• _What to produce_
After locating the line that contains "641x366 pixels." in the records below, write out exactly that line and each line after it through the one that contains "Open DIMAS JULIATMO... rider row", and nothing else.

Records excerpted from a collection
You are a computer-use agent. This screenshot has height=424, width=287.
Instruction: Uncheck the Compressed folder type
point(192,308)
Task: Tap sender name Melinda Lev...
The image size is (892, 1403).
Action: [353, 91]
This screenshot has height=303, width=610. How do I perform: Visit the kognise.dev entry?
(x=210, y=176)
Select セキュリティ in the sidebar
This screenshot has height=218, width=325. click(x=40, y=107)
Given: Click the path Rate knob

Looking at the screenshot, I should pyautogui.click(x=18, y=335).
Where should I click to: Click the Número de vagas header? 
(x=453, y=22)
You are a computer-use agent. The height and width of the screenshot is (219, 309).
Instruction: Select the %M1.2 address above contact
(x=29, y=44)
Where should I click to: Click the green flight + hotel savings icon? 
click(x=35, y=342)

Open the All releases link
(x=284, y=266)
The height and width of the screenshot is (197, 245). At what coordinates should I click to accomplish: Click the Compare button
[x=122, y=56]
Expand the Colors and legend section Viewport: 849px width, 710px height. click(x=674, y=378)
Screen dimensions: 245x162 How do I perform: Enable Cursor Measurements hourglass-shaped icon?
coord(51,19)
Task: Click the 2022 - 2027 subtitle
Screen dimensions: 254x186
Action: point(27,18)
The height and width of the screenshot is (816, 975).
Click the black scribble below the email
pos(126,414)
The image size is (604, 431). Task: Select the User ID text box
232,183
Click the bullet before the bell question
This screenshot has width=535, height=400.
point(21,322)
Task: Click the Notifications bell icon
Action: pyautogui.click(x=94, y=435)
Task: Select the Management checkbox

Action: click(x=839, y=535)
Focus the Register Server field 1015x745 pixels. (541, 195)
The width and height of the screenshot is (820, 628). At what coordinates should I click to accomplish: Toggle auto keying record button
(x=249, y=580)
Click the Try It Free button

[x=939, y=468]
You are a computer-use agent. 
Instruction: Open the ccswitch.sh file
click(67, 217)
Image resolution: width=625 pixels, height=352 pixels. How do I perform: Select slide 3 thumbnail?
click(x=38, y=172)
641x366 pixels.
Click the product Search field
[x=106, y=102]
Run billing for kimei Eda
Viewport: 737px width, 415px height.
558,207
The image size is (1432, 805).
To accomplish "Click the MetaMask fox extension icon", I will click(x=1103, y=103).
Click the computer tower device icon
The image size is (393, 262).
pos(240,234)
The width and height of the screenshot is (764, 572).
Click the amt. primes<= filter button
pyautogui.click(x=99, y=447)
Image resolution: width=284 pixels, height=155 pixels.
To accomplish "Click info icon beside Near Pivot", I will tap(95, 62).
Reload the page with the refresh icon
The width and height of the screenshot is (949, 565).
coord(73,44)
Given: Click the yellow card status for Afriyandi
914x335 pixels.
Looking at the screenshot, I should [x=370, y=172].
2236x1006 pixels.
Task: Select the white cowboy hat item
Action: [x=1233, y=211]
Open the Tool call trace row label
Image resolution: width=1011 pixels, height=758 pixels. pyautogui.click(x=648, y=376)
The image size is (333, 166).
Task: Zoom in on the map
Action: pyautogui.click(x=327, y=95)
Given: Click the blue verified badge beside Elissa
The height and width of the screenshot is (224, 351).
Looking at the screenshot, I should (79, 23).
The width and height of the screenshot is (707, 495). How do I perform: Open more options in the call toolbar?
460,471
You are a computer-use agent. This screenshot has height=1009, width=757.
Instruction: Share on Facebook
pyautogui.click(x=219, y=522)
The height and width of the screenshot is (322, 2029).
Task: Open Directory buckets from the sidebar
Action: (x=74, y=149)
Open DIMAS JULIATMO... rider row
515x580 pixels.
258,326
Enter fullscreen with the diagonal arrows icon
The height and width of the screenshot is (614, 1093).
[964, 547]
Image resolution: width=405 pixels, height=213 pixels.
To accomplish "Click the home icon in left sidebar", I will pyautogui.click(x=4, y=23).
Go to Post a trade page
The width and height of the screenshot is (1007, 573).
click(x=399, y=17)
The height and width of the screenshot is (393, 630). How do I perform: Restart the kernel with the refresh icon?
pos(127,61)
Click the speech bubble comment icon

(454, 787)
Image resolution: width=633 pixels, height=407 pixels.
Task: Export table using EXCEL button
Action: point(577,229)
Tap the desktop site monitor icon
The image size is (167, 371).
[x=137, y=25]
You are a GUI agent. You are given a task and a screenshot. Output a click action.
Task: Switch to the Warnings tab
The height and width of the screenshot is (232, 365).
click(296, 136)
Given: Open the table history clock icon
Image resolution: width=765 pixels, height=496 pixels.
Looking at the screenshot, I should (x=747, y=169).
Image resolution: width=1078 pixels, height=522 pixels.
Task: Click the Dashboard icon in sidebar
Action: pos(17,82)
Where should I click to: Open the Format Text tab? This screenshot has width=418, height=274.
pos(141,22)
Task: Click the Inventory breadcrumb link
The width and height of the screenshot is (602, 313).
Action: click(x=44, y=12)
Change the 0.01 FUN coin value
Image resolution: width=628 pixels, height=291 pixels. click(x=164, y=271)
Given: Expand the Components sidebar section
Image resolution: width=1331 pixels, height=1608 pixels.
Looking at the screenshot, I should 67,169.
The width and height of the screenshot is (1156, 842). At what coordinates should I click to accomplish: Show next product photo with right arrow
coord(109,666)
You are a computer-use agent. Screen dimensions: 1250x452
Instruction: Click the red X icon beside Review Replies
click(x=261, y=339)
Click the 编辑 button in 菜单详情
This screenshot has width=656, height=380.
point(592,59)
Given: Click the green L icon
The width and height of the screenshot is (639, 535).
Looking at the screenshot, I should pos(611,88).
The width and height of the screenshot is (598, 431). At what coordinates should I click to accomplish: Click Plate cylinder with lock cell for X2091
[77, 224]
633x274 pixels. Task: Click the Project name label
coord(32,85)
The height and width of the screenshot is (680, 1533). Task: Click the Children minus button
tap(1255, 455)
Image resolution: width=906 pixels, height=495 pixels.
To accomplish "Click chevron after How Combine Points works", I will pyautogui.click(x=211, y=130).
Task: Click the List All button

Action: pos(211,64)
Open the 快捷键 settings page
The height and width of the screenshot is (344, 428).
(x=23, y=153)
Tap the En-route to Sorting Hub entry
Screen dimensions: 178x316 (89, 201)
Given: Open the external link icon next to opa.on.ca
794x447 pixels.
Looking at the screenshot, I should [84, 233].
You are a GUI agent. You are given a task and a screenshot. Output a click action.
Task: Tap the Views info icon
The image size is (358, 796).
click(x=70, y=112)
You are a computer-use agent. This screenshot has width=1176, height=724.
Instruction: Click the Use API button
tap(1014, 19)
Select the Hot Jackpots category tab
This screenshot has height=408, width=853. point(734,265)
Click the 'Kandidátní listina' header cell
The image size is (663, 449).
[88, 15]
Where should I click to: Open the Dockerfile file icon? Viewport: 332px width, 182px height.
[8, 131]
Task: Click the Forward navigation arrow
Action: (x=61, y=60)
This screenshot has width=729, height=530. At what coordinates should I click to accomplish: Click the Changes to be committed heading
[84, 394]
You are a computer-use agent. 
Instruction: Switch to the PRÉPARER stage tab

• _Solution below_
641x366 pixels.
Click the product Search field
[x=106, y=102]
Run billing for kimei Eda
Viewport: 737px width, 415px height.
558,207
The image size is (1432, 805).
To accomplish "Click the MetaMask fox extension icon", I will click(x=1103, y=103).
Click the computer tower device icon
The image size is (393, 262).
pos(240,234)
The width and height of the screenshot is (764, 572).
Click the amt. primes<= filter button
pyautogui.click(x=99, y=447)
Image resolution: width=284 pixels, height=155 pixels.
To accomplish "Click info icon beside Near Pivot", I will tap(95, 62).
Reload the page with the refresh icon
The width and height of the screenshot is (949, 565).
coord(73,44)
Given: Click the yellow card status for Afriyandi
914x335 pixels.
Looking at the screenshot, I should [x=370, y=172].
2236x1006 pixels.
Task: Select the white cowboy hat item
Action: [x=1233, y=211]
Open the Tool call trace row label
Image resolution: width=1011 pixels, height=758 pixels. pyautogui.click(x=648, y=376)
The image size is (333, 166).
Task: Zoom in on the map
Action: pyautogui.click(x=327, y=95)
Given: Click the blue verified badge beside Elissa
The height and width of the screenshot is (224, 351).
Looking at the screenshot, I should (79, 23).
The width and height of the screenshot is (707, 495). How do I perform: Open more options in the call toolbar?
460,471
You are a computer-use agent. This screenshot has height=1009, width=757.
Instruction: Share on Facebook
pyautogui.click(x=219, y=522)
The height and width of the screenshot is (322, 2029).
Task: Open Directory buckets from the sidebar
Action: (x=74, y=149)
Open DIMAS JULIATMO... rider row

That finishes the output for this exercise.